The company evaluated the future EV charging needs in its service territories by undertaking a new study that it submitted to the Hawaii Public Utilities Commission (PUC): Electric Vehicle Critical Backbone Study: Planning Methodology.

“Our goal is to be strategic in locating DC fast chargers across our five-island service territory, emphasizing remote and low-income areas where private companies might not want to site chargers,” said Peter Rosegg, senior spokesman at Hawaiian Electric Company. “We also are siting in dense population areas with a lot of high-rises and town houses to serve EV drivers who cannot charge in a single-family home garage. Honolulu has a higher than average percentage of such residents, including a higher than average percentage of renters in all classes of housing.”

To study charging in remote areas, the utility launched the Moloka‘i EV Mobility Pilot in February, “a model for spreading benefits of electric transportation beyond urban or heavily populated areas.” Molokai is a small, rural island with a population of around 7,350 people, served by Maui Electric Company.

Hawaiian Electric’s strategic roadmap for EV growth has five goals:

1. Work with automakers, dealerships, and advocates to boost EV adoptions;
2. Build out the charging infrastructure, especially in multifamily housing and workplaces;
3. Support bus operators to transition to electric vehicles;
4. Leverage demand response programs to incentivize EV owners;
5. Coordinate and plan for grid modernization and integration of renewable energy to ensure a smooth transition into EV adoption.

Despite a typical commute on the five Hawaiian islands being less than 30 miles, Hawaii residents are not immune to “range anxiety” — and a public charging option could help alleviate that, according to the utility. Public charging would also be useful for residents of townhouses, apartments, and condos on the islands.

The goal of the study was to help Hawaiian Electric better understand its future requests to the PUC, as well as providing a structure for a pilot program for charging infrastructure in businesses and multifamily housing. The utility is also looking for insight on expanding its Direct Current Fast Charger program.

Hawaiian Electric’s pilot program for fast charging has grown to 17 DC fast chargers, but the company is allowed by the PUC to operate up to 25. The utility hopes the study will reaffirm the need for fast chargers in high-density cities like Honolulu.

To increase EV usage by bus operators, Hawaiian Electric is working to help reduce the upfront costs of electric vehicle investment as well as ongoing charging.

“Under Hawaiian Electric Companies’ Electrification of Transportation program, we formed an e-Bus working group to support private companies, counties and the state in electrifying their bus fleets, including eventually school buses,” said Rosegg. “Each of the three counties now has plans to begin adding electric buses to their fleets.”

Rosegg cited JTB Hawaii, who is to be honored as the first private company to add electric buses to its visitor industry fleet.

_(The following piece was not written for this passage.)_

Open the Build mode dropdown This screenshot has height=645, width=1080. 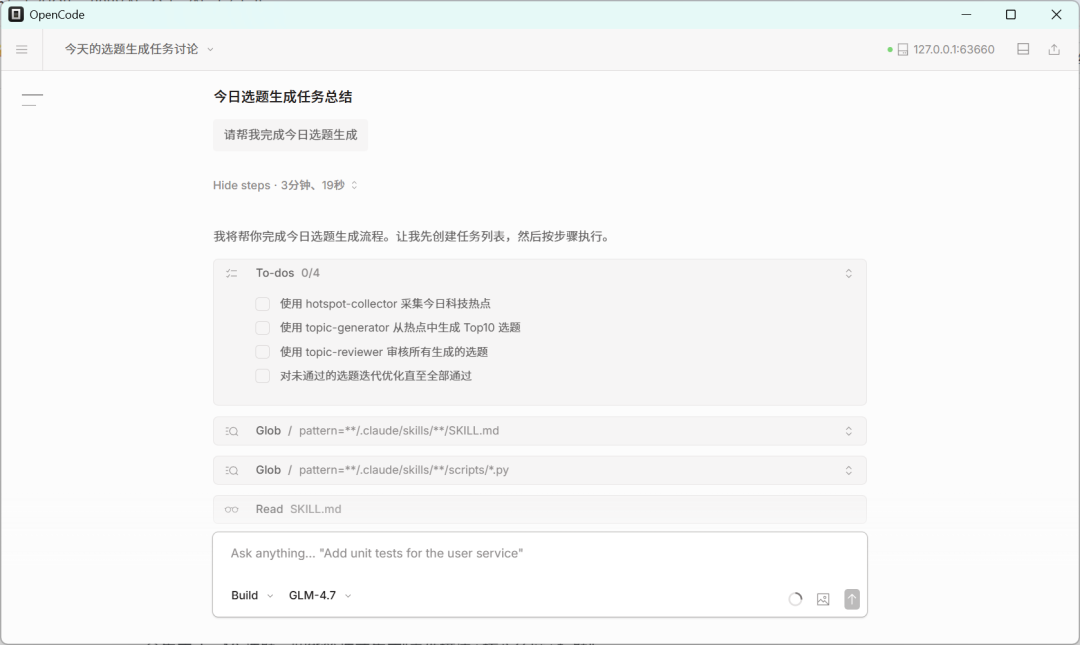pyautogui.click(x=251, y=595)
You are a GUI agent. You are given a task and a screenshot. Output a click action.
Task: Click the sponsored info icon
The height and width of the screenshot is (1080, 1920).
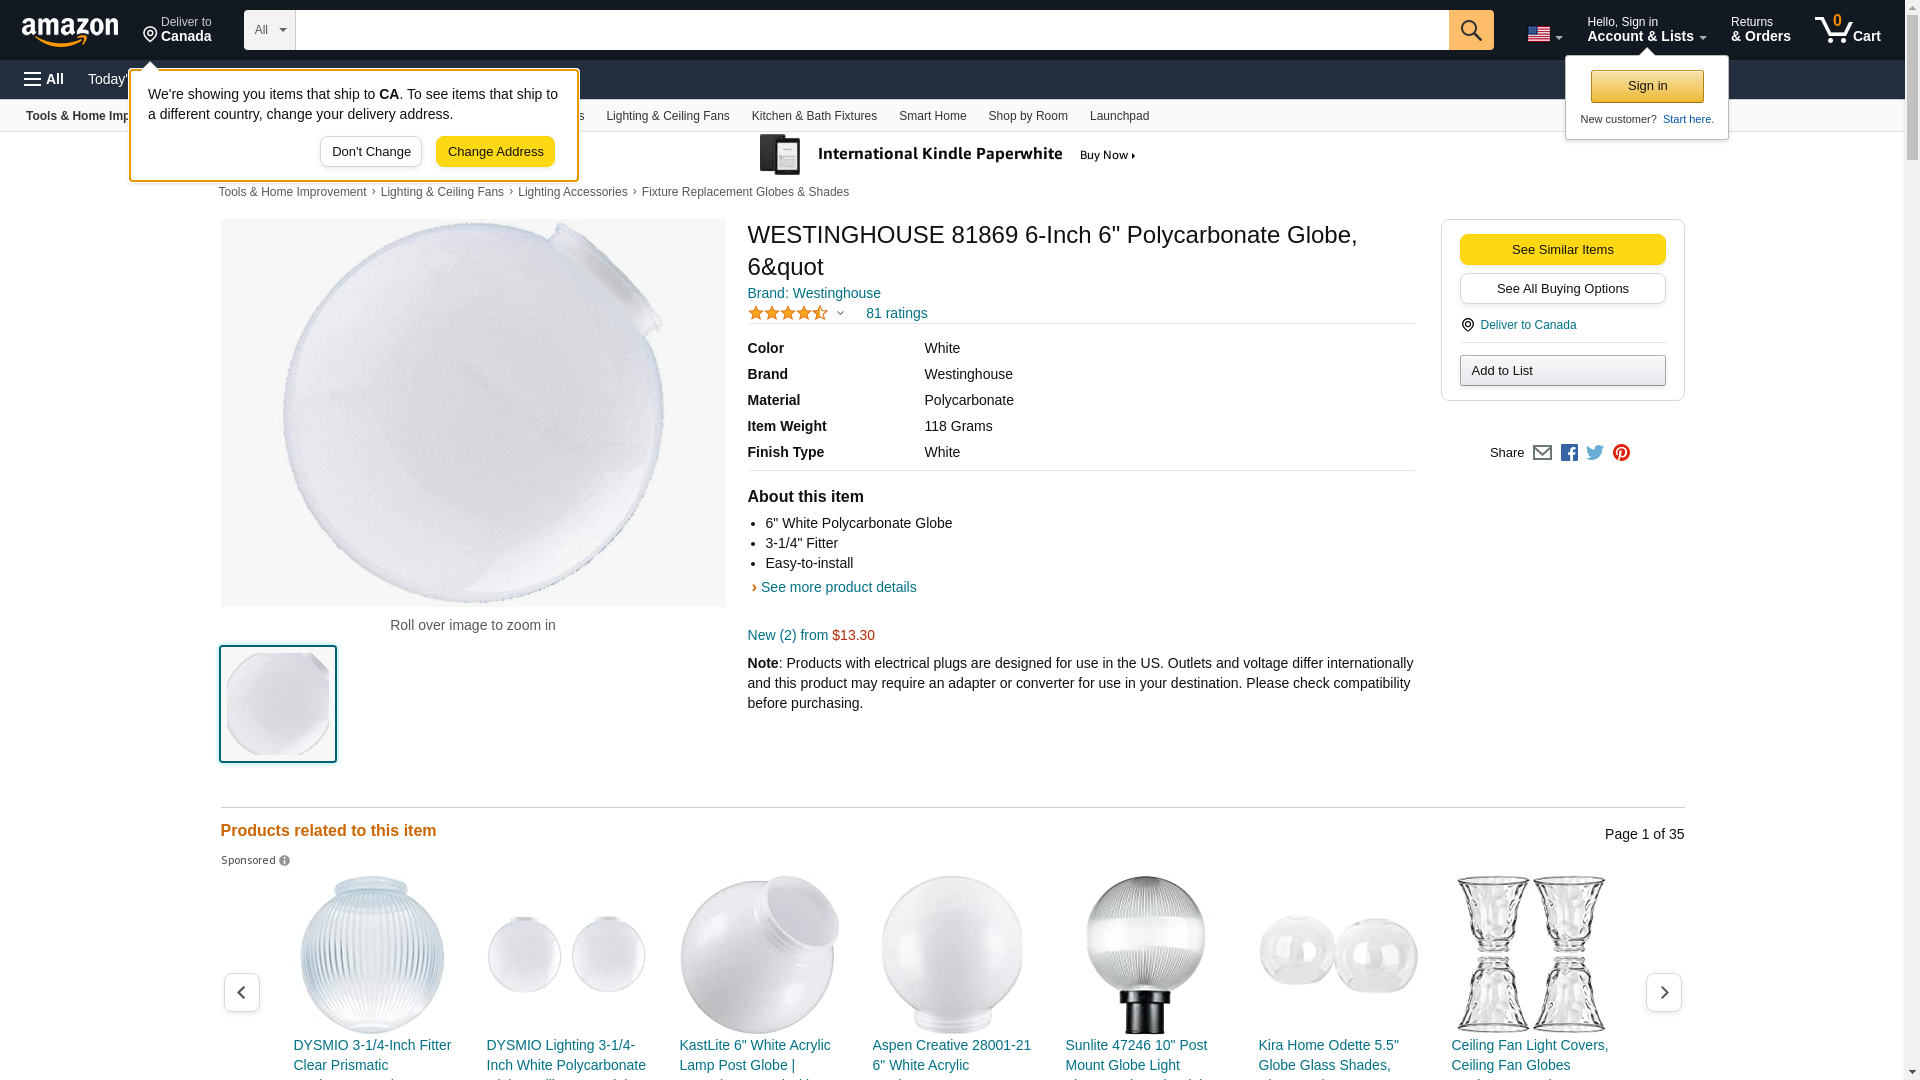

The company has three Proterra models, and “others are following their example.”

“We formed and help lead a consortium called Drive Electric Hawaii to promote EV uptake and are working with many others through that group,” Rosegg added, “which includes leading environmental groups, the State Energy Office, and others in Hawai‘i.”

Another piece of the EV puzzle is creating demand response programs for EV owners across the islands. Hawaiian Electric has a legacy demand response (DR) program, Energy Scout, with more than 30,000 subscribers. The program allows a monthly credit for subscribers who allow the utility to turn off their electric water heaters and or split air conditioners for short periods, as needed.

“Our current DR programs are in the early stages as we build out our DR Management System software,” Rosegg said. “We have run some pilot DR programs with electric vehicle customers and they are informing our current developments.”

Hawaiian Electric Companies are working with both public and private entities to increase awareness for EV adoption across the state, which was the first state in the country to establish a 100 percent renewable energy portfolio standard for electricity generation.

“An expanded public EV charging program will provide security and access to more sites for the increasing number of EV drivers,” said Jimmy Yao, Hawaiian Electric acting director of electrification of transportation. “As we increase renewables, it’s essential to our clean energy future to reduce the largest use of fossil fuel in our state, which is transportation.”